Stored entries:
----

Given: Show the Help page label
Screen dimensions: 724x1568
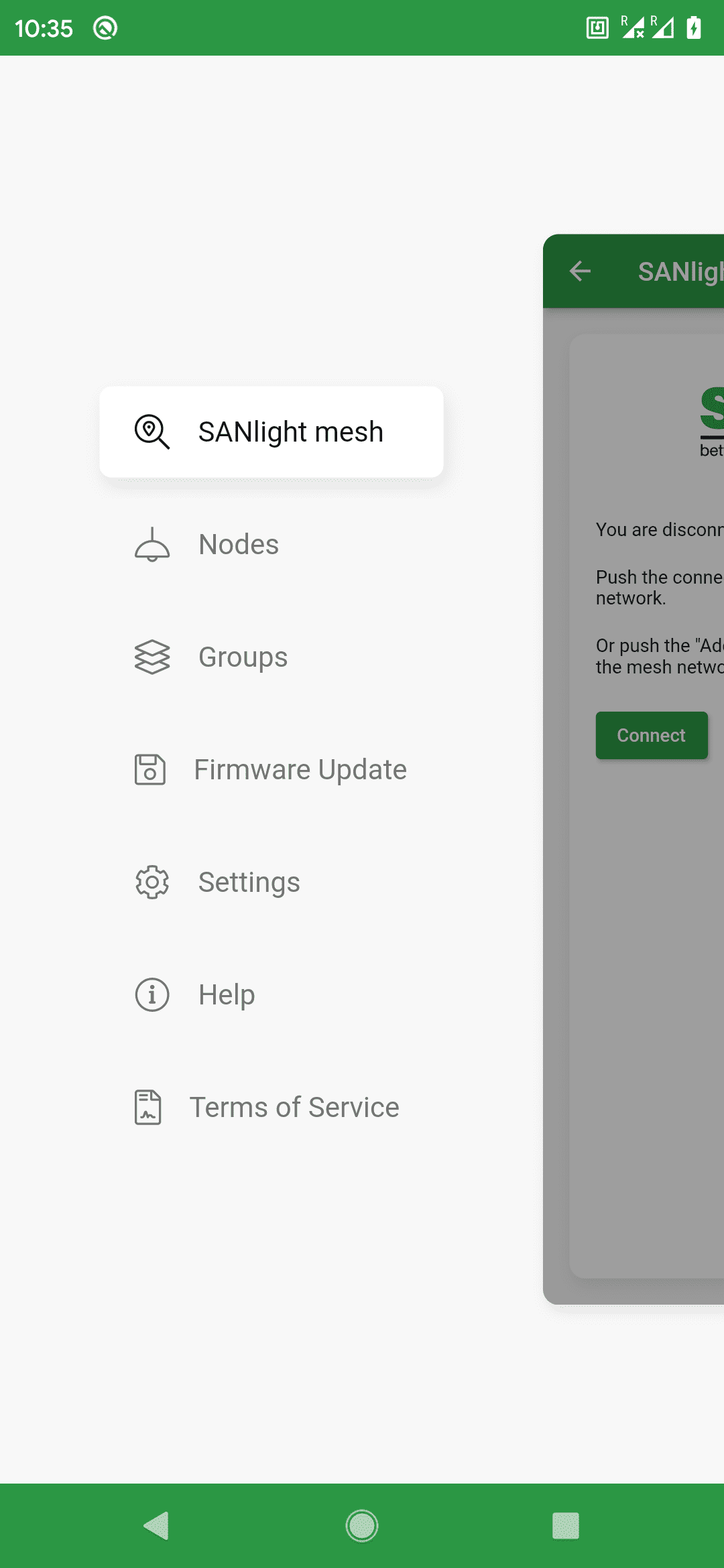Looking at the screenshot, I should click(227, 994).
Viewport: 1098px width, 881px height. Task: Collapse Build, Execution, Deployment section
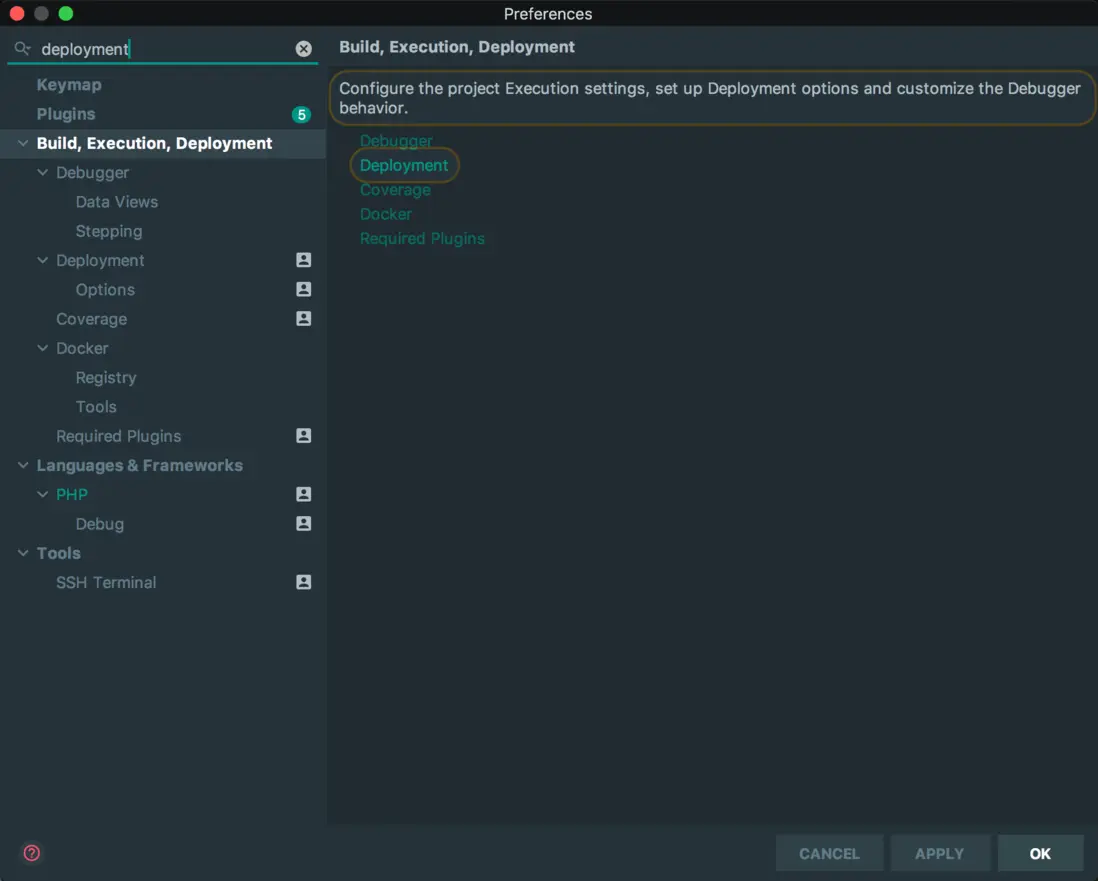click(23, 144)
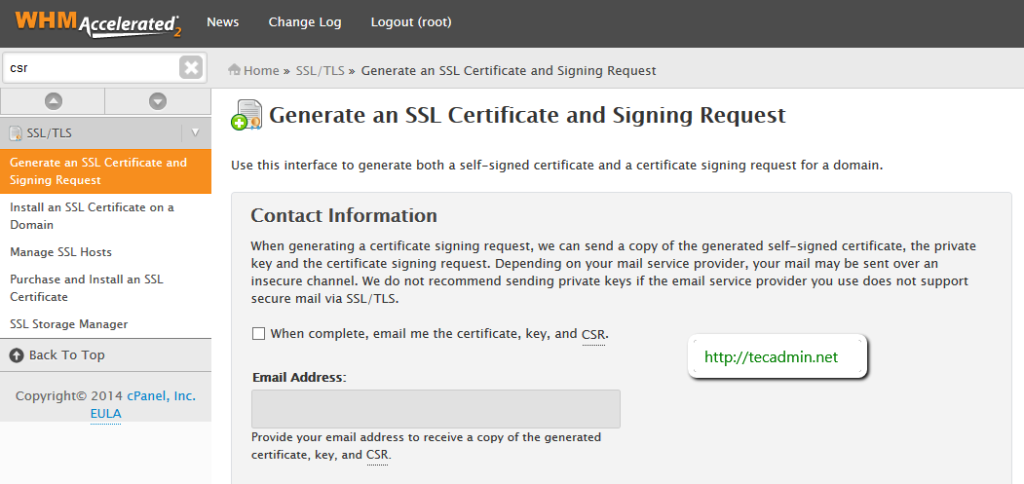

----

Copy out every line of the entries above word for word, but leave the pictures out.

■ In response ■
Given: Show the Help page label
Screen dimensions: 724x1568
Looking at the screenshot, I should click(227, 994).
Viewport: 1098px width, 881px height. Task: Collapse Build, Execution, Deployment section
click(23, 144)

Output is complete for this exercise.